# MATERIAL PROVIDED:
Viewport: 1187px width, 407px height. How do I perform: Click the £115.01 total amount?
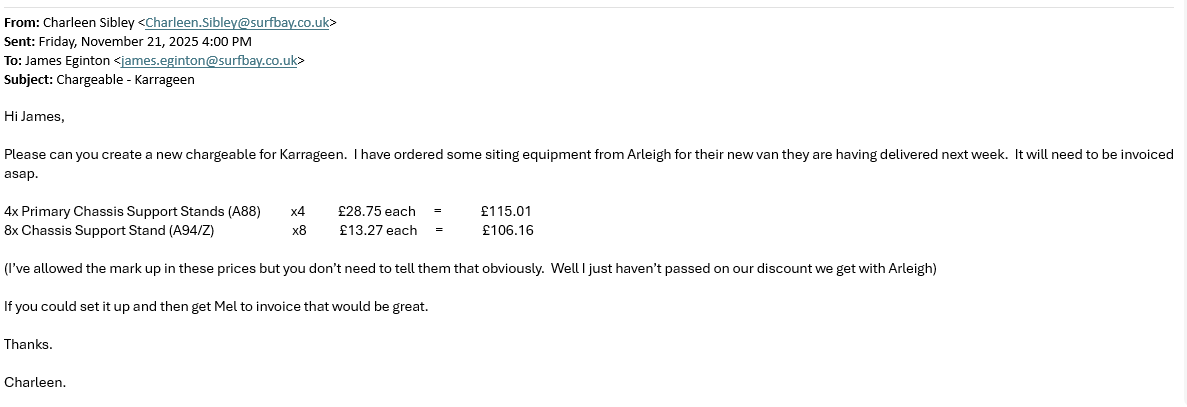[x=506, y=211]
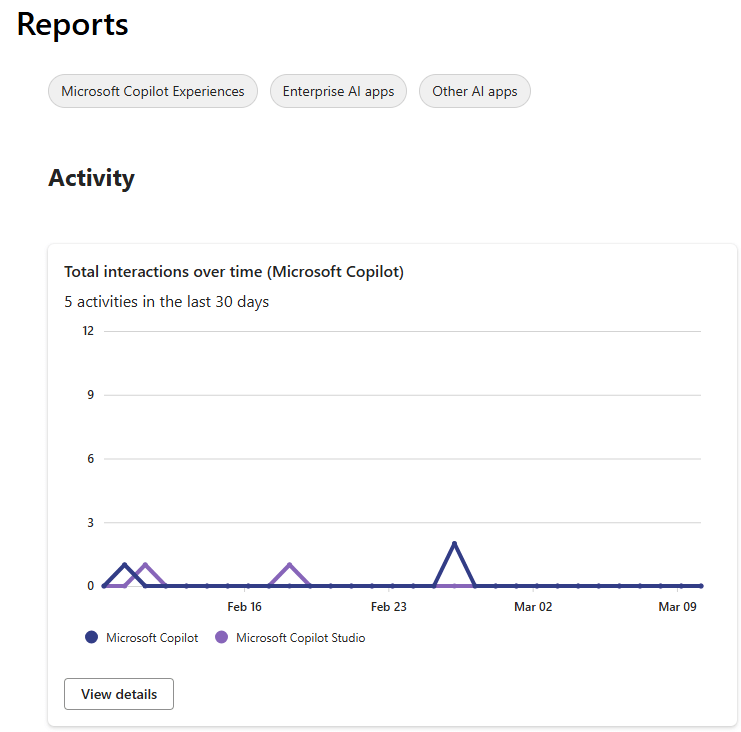Click the Feb 16 axis label
The width and height of the screenshot is (741, 732).
(x=244, y=607)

# WHAT YOU NEED TO DO:
Nothing but the text of the listing should be set down, exactly, with the pictures left behind.

# RESULT FOR THIS TASK:
Viewport: 1187px width, 407px height. How do I perform: Click the £115.01 total amount?
[x=506, y=211]
Click the Feb 16 axis label
The width and height of the screenshot is (741, 732).
(x=244, y=607)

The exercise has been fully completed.